Task item: Could every line of the listing be output exactly, with the pictures skipped?
═════ Data ═════
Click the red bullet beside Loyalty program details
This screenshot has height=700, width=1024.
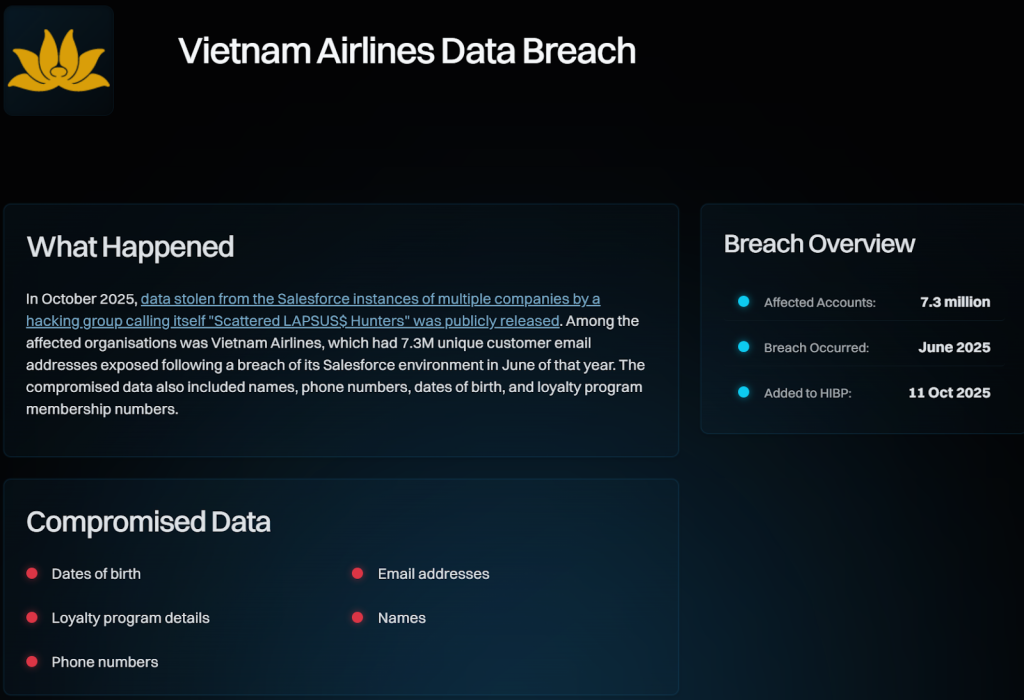(32, 617)
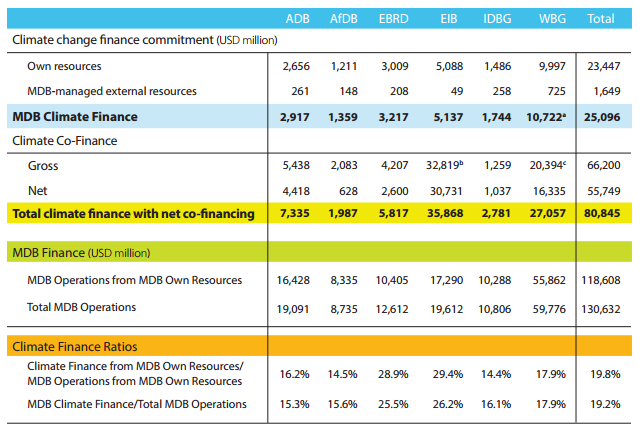644x429 pixels.
Task: Click the 'Net' co-finance row label
Action: [x=40, y=188]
═════
Answer to this exercise:
Click the red bullet beside Loyalty program details
This screenshot has height=700, width=1024.
(32, 617)
644x429 pixels.
Task: Click the 'Net' co-finance row label
Action: [x=40, y=188]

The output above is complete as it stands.